Several years ago, I had to give my 9-year old son a little pep talk. For about a year he had been trying to design a trading card game, in the same vein as Pokémon. He had started, and quit, about five different versions, and during a conversation about why he had not cleaned his room all month (a dialogue that has become as familiar and loathed as a morning alarm), he confessed to me that he was worried that no one else would ever want to play his game, much less buy his cards. He told me that he couldn’t finish designing a game because halfway through, he’d start thinking about how his cards didn’t compare to what was already out there, and he was worried that he would spend all his time working on something that wasn’t marketable.
I listened to him, and then I said, “Buddy, just do what makes you happy and don’t worry about if it will sell or not.”
But what I was thought was, Buddy, I feeeeel you.

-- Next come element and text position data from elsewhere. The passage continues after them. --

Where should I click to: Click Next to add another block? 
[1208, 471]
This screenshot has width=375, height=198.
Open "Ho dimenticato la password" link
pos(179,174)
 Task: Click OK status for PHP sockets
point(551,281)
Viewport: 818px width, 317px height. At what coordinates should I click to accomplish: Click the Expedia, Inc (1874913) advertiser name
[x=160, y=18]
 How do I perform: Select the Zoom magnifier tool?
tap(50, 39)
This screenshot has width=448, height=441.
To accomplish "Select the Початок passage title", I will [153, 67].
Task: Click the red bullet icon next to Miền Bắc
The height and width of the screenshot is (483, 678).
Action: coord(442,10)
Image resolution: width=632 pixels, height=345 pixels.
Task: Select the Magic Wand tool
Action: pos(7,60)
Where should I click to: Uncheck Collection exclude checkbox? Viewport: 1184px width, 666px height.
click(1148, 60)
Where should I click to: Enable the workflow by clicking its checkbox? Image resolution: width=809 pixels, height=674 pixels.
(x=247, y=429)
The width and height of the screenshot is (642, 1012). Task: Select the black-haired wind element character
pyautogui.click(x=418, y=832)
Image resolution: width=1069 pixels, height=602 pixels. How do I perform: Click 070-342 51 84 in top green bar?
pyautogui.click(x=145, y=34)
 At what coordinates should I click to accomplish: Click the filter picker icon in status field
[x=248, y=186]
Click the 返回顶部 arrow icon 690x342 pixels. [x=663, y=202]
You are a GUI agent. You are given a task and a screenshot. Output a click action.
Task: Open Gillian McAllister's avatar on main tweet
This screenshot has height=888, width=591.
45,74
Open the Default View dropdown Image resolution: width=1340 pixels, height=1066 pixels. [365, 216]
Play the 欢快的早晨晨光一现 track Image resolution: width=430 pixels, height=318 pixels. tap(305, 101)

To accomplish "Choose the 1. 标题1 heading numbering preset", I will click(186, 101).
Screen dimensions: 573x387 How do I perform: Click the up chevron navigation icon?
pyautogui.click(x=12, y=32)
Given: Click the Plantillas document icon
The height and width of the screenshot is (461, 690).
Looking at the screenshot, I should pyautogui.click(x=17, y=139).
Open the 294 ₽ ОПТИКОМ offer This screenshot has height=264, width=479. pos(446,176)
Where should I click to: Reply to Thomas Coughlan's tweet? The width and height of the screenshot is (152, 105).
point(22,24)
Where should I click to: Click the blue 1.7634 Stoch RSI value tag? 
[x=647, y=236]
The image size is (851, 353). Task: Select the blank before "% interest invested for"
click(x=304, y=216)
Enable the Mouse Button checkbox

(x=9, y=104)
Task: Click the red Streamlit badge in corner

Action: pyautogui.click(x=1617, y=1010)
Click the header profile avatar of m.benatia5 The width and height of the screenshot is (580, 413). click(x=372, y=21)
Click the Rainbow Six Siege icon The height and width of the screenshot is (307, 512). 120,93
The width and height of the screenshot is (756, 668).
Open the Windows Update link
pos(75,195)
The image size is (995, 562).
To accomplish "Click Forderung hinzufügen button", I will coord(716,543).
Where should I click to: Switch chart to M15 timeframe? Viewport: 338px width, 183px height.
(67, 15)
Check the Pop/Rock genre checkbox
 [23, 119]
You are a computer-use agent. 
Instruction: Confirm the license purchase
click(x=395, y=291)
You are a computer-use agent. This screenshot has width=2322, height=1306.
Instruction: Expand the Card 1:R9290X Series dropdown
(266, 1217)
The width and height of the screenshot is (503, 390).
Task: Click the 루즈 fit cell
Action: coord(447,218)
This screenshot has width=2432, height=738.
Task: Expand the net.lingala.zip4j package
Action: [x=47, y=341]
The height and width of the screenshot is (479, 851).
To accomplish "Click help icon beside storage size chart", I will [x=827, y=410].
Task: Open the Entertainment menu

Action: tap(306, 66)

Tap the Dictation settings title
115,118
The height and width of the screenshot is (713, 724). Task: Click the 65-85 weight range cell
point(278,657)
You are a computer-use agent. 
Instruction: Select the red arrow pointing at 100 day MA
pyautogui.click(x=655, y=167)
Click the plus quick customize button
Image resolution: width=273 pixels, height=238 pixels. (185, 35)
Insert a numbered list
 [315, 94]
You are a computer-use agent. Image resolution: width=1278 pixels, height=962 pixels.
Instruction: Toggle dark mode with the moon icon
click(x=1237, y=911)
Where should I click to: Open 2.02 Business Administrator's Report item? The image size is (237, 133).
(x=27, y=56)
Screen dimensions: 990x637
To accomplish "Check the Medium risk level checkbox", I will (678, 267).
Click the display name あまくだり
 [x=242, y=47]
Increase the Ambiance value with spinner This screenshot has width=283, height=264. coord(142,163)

On my computer, I have dozens of unfinished stories that I gave up on because 100 or 1,000 or 10,000 words in I became mired in the swamp of No one is ever going to want to read this. And sometimes when I pull them up, even I don’t want to read them. I was writing for some future agent or publisher, and not for myself, and it shows.
I also have dozens of finished stories on my computer that I love. Sometimes I come across one I haven’t read in a long time and I think, I wrote that? Dang, I’m pretty good. Whether you’re published or not, I imagine many writers struggle to keep writing what they want to write without overly focusing on what readers want to read, or what contracts and agents demand they produce. But if we only write for others, our quality suffers. So make sure that when you are writing, you’re writing for yourself. Don’t focus on your writing’s bankability. Everyone likes toast, sure, but no one gets excited about toast. Toast is safe, but it’s dry. Let your story be the thick, creamy, frothy, luscious, sinful, oozing, painful, burning, spicy, or taboo tale it was meant to be.